Data shown —

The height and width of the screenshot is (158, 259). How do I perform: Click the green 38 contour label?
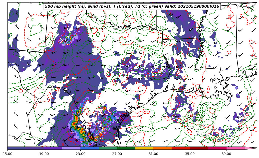point(138,39)
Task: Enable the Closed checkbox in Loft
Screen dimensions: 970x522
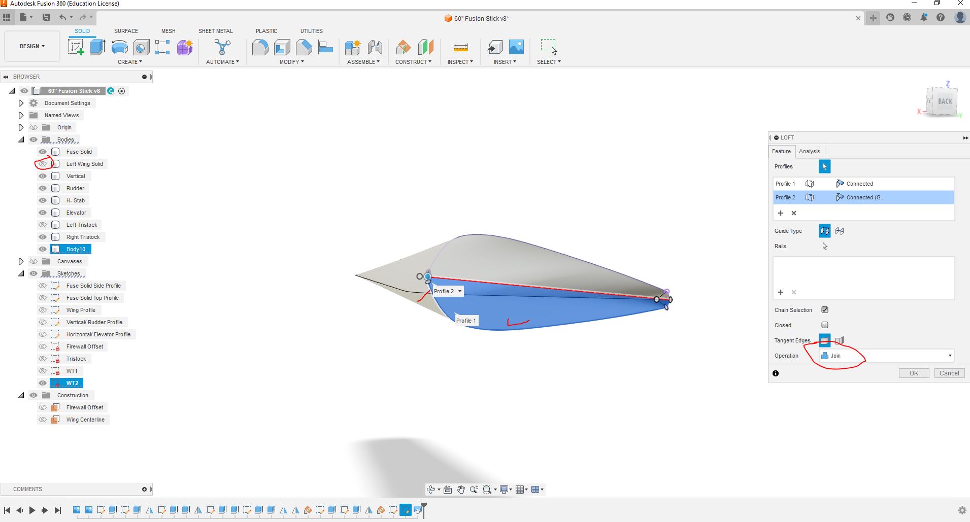Action: click(x=825, y=325)
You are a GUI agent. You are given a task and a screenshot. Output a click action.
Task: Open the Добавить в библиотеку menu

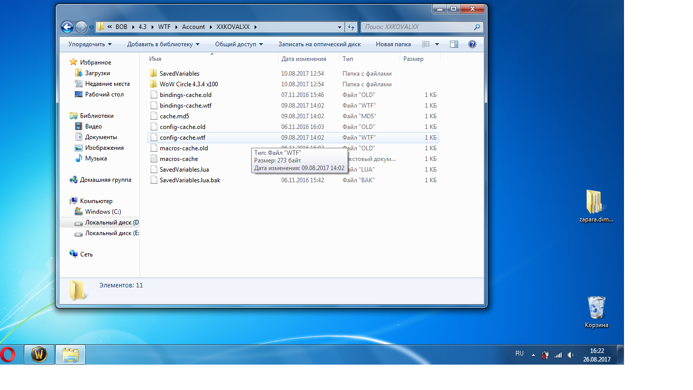tap(163, 44)
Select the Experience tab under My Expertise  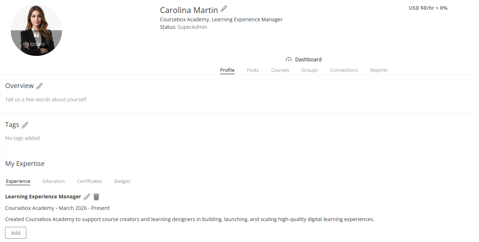[x=18, y=181]
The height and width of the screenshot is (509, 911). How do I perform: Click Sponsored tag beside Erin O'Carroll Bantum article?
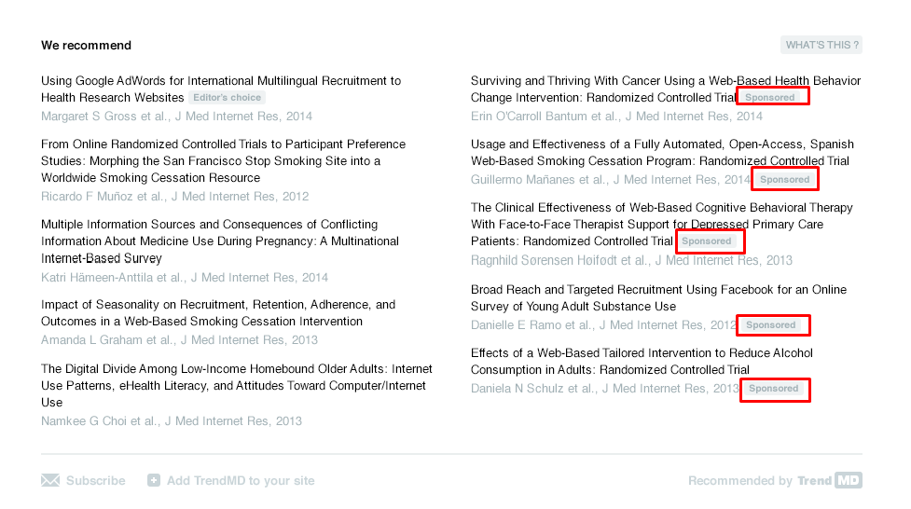tap(772, 97)
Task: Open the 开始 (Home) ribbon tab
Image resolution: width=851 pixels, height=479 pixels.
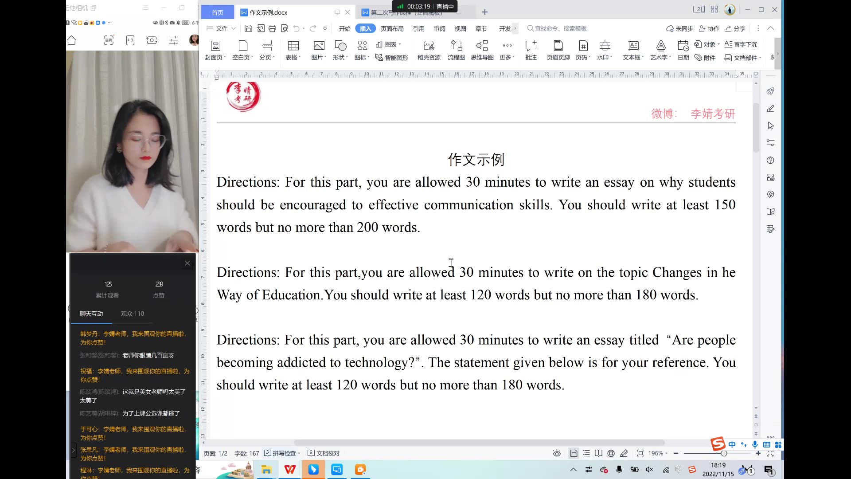Action: 345,27
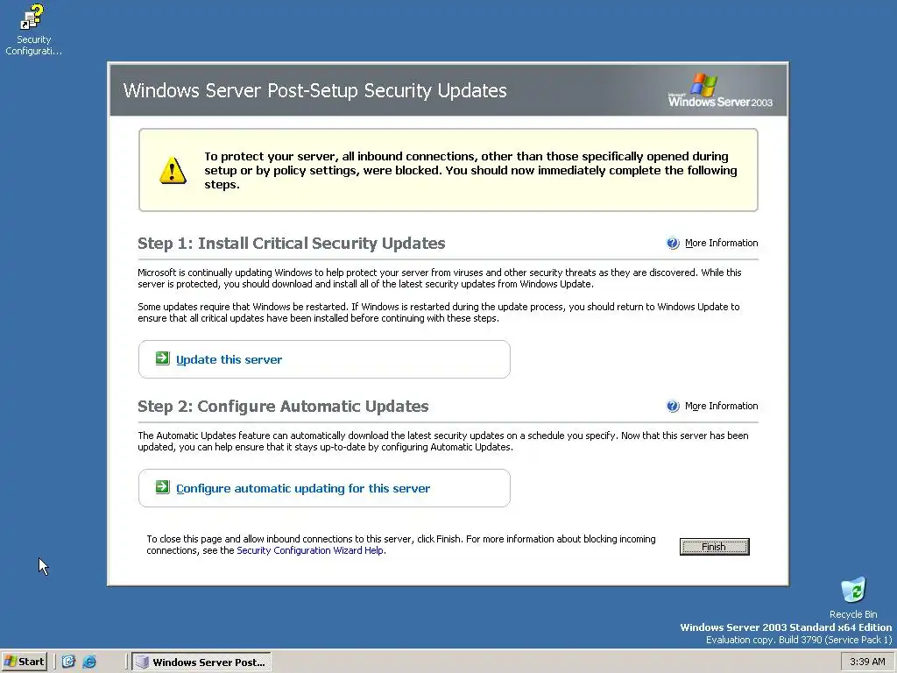Click the green arrow icon beside Update this server

tap(162, 358)
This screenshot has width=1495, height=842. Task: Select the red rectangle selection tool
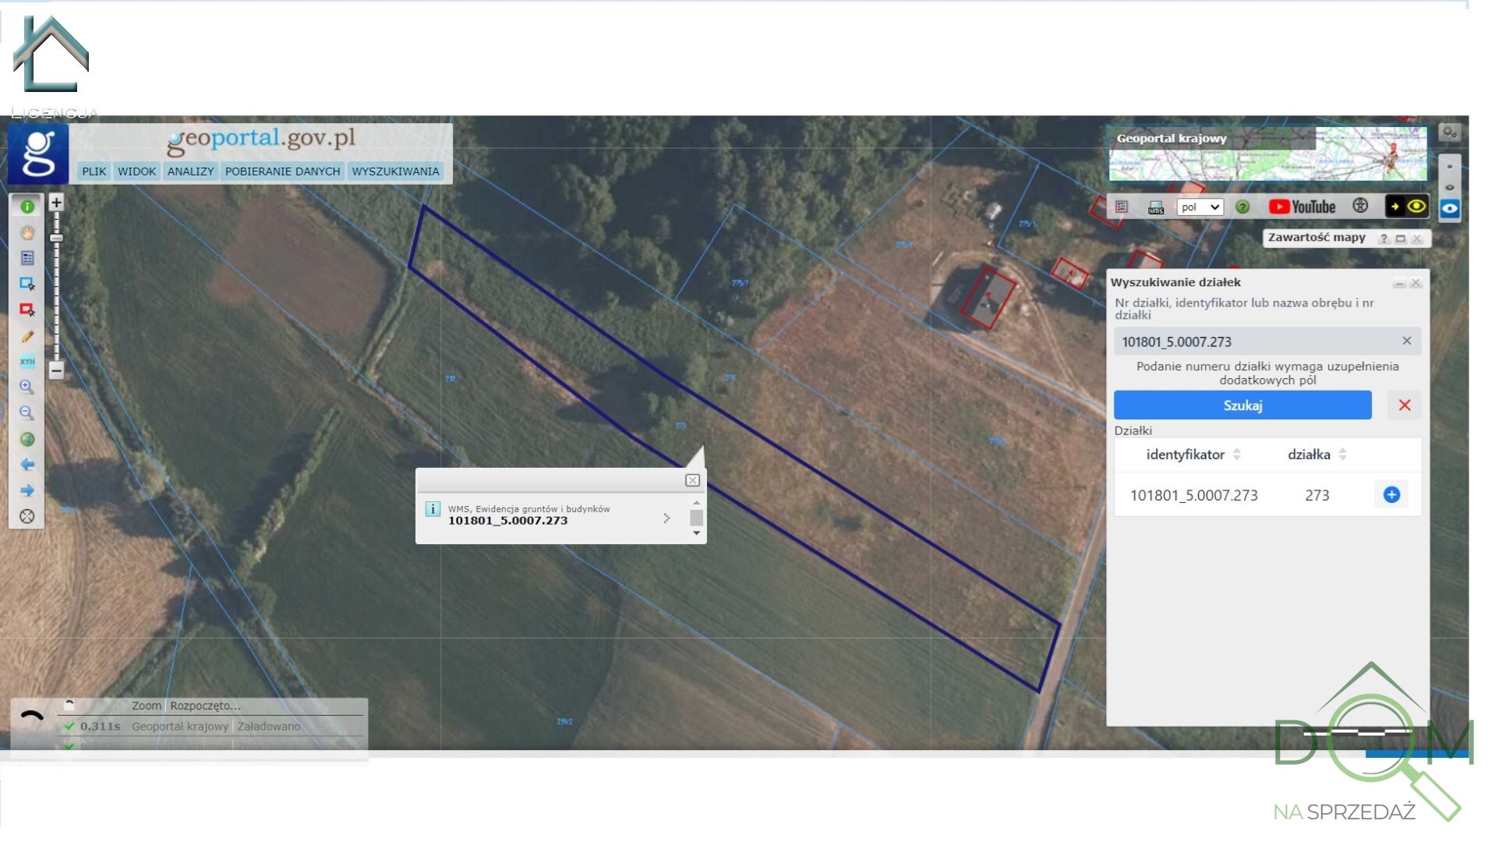point(27,310)
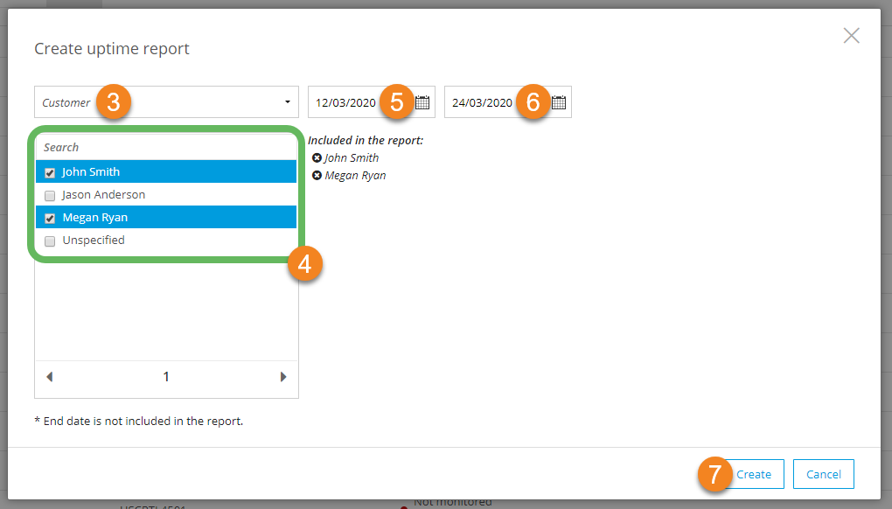Click the end date field 24/03/2020
This screenshot has width=892, height=509.
click(482, 102)
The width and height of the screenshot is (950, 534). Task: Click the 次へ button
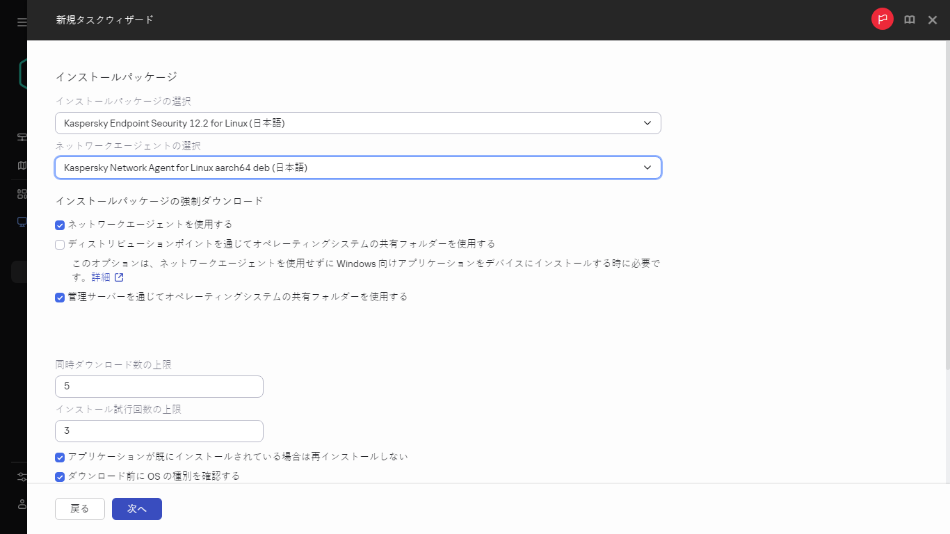click(x=136, y=508)
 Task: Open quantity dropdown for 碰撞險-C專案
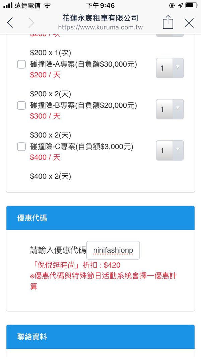170,150
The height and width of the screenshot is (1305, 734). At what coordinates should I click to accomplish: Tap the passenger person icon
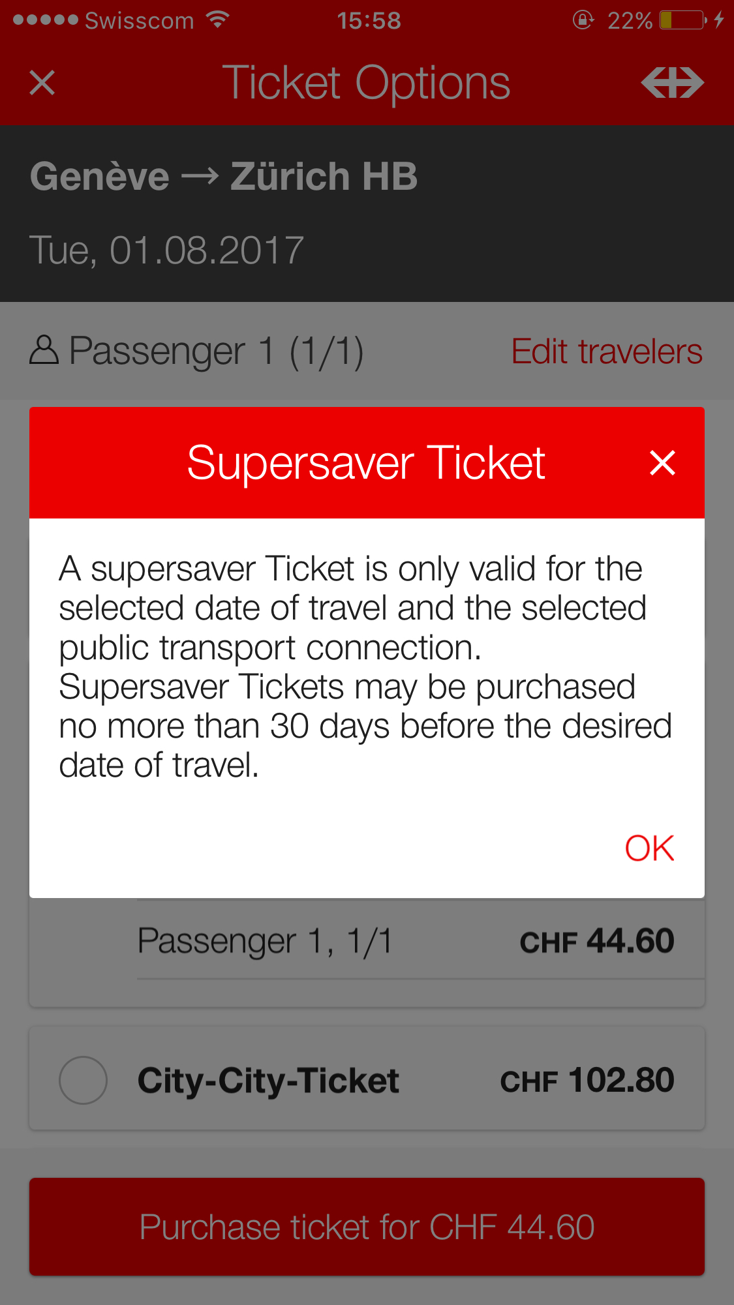[44, 351]
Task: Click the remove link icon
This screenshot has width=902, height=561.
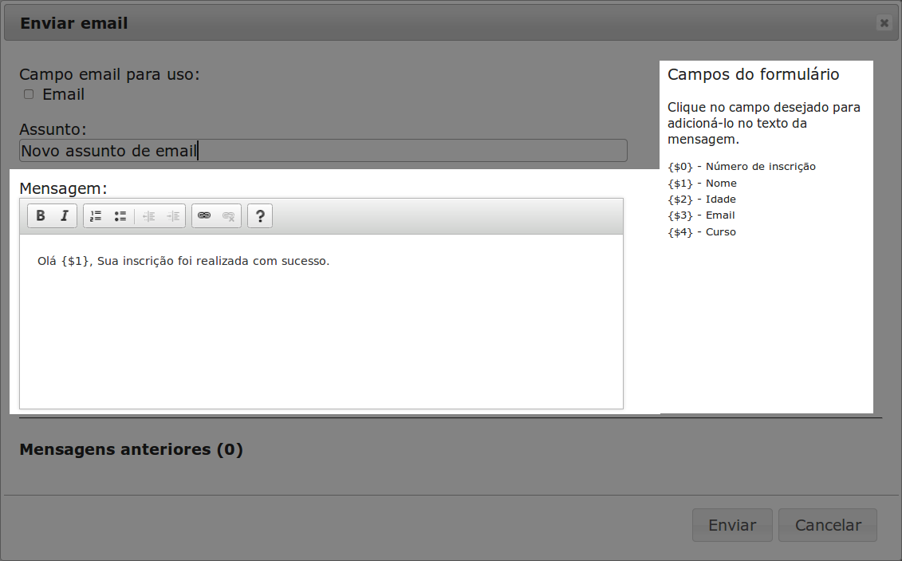Action: point(229,216)
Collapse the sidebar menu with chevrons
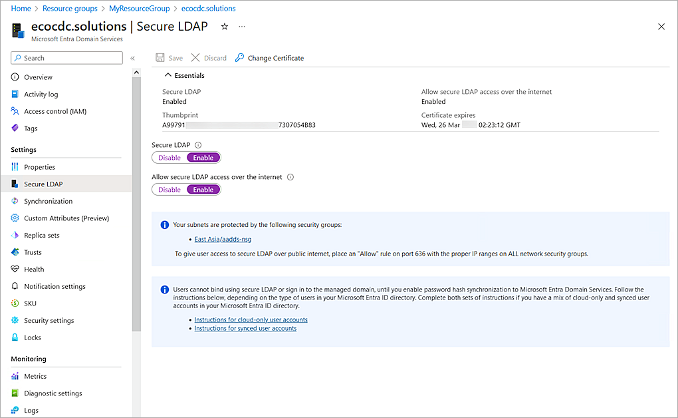The height and width of the screenshot is (418, 678). pos(132,59)
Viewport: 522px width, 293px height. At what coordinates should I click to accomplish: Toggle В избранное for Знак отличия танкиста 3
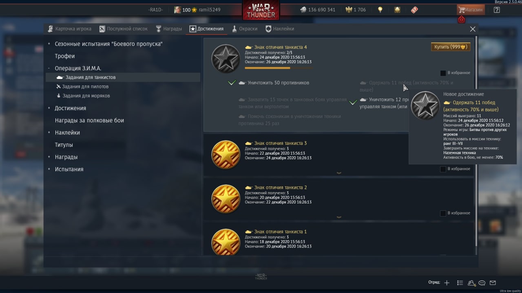pyautogui.click(x=443, y=169)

To do — Only one thing is required here: an exact copy of the lines from the one bearing "This screenshot has width=902, height=561." through the final line above, both included, with pictures left out.

Output for this task —
This screenshot has width=902, height=561.
Action: point(229,216)
Collapse the sidebar menu with chevrons
The height and width of the screenshot is (418, 678). pos(132,59)
Viewport: 522px width, 293px height. At what coordinates should I click to accomplish: Toggle В избранное for Знак отличия танкиста 3
pyautogui.click(x=443, y=169)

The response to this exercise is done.